General Accounting Principles of the Combined Financial Statements

3. CONSOLIDATION

Consolidation Principles

The Combined Financial Statements are prepared in accordance with the consolidation methods presented below.

a) Subsidiaries

Generally, subsidiaries are all companies at which RZF or RZAG, or both together, that on account of substantial direct or indirect rights have the ability to control key business activities of these companies so as to generate variable returns (controlled companies). The existence and effect of potential voting rights which are currently exercisable or convertible are taken into account when evaluating whether control exists.

Subsidiaries are generally included in the Combined Financial Statements (full consolidation) from the date on which control has been transferred, directly or indirectly, to RZF or RZAG or both together. They are deconsolidated when control is lost. Subsidiaries classified as held for sale are recognised pursuant to the provisions for non-current assets, disposal groups and discontinued operations held for sale.

Acquired subsidiaries are recognised using the acquisition method. The acquisition cost corresponds to the fair value of the assets acquired, the equity instruments issued and the liabilities incurred or assumed as at the transaction date. Costs related to the business combination are always treated as expenses, regardless of whether they are directly allocable to the acquisition. Upon initial consolidation, the assets, liabilities and contingent liabilities identifiable in connection with a business combination are measured at their fair value as at the acquisition date, irrespective of the extent of any non-controlling interest.

The excess of the acquisition cost over the interest in the net fair value of the assets acquired is recognised as goodwill. If the acquisition cost is less than the net fair value of the assets of the acquired subsidiary after reassessing the measurement, the difference is recognised in the income statement under "other operating income".

Intercompany transactions and any resulting gains that are included in the Combined Financial Statements are eliminated. Losses are also eliminated unless the transaction indicates an impairment of the transferred asset.

The separate financial statements of the domestic and foreign subsidiaries consolidated are prepared according to uniform accounting policies.

==================================================

◆ **INSTRUCTION**: According to the consolidation principles, what method is used to recognize acquired subsidiaries? The material plays no part in this.

◆ **DATA LINES**:

==================================================

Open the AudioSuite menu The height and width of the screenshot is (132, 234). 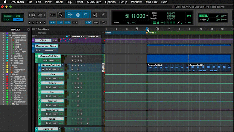94,2
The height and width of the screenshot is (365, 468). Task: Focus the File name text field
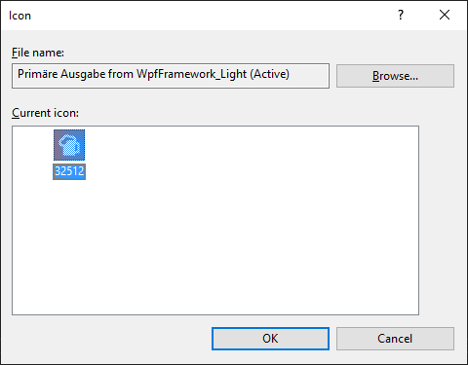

==================================================

◆ **COMPLETED TASK**: The acquisition method.